John Adams and Romans 13

In a series of posts I have attempted to ignite a discussion about whether Christian ideas helped shape America and bring us into the modern world with the following questions:

Which Christian ideas, if any, helped bring us into the modern world?


Which Christian ideas, if any, helped try to derail us from progressing toward the modern world? 

With that idea in mind, I re-produced an argument by Gary Amos from his book "Defending the Declaration" where he outlines his case that the Declaration of Independence was based on the "Doctrine of Interposition" in this post Gary Amos, the Declaration, and "Christian" Ideas?.  I followed that up with another post named John Calvin and Jim Babka on the "Doctrine of Interposition".  In the comments section of the second post, Tom Van Dyke seemed to have some doubts that theological arguments around Romans 13 were that relevant to the conversation back then with this comment, 

"I'd like to see some evidence that Calvin and "interposition" were discussed much. I do believe there was a strong undercurrent that revolt would have to be legally, ethically, and indeed theologically justified [with Romans 13 the Sword of Damocles, and we see it discussed often enough in that era].

However, it seems to me the level of strict Calvinist observance and depth of Biblical authority required for revolt, Othniel or what have you, can easily be an academic issue inflated into something much more than it was.

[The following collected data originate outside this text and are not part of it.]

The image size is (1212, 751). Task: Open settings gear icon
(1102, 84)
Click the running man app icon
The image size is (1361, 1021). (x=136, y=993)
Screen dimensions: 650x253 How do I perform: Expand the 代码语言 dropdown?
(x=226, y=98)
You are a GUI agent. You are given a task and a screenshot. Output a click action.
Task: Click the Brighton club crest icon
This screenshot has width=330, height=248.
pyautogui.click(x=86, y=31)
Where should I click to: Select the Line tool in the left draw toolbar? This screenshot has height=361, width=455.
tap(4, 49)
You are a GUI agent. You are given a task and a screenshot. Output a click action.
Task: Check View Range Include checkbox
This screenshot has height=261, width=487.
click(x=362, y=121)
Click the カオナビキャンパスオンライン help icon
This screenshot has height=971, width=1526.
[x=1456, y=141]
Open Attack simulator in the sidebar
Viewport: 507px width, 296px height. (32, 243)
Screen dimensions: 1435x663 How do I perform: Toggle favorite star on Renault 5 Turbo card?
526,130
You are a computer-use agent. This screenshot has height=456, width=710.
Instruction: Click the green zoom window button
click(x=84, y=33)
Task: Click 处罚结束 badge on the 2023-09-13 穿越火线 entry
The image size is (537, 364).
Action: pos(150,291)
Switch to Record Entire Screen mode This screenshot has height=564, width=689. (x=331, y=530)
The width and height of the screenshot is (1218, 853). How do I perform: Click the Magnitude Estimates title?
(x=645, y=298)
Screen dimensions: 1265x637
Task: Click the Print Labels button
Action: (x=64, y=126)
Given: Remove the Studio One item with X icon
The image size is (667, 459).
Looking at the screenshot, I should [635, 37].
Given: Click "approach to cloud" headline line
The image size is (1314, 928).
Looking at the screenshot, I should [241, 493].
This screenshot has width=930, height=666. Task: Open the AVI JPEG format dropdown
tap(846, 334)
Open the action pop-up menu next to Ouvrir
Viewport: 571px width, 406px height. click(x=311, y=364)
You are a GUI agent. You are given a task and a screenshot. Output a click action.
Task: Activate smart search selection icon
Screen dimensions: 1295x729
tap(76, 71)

I realize that King is having a go at Dr. Frazer's thesis, but for the bigger picture, I'd like to see some quotes from the Founding era that gave much of a damn." 

Well I think that Adams quotes that Mayhew's sermon on Romans 13 were crucial to the revolution have been discussed here before and there is no need to reproduce them.  What I found is even more interesting.  The following is John Adams proclamation of prayer and fasting from 1799.  Most of it is irrelevant to this discussion but one thing stuck out to me when I read it.  The relevant part is in bold print:
[I took the liberty of making the proclamation a bit easier to follow with a bulleted format.]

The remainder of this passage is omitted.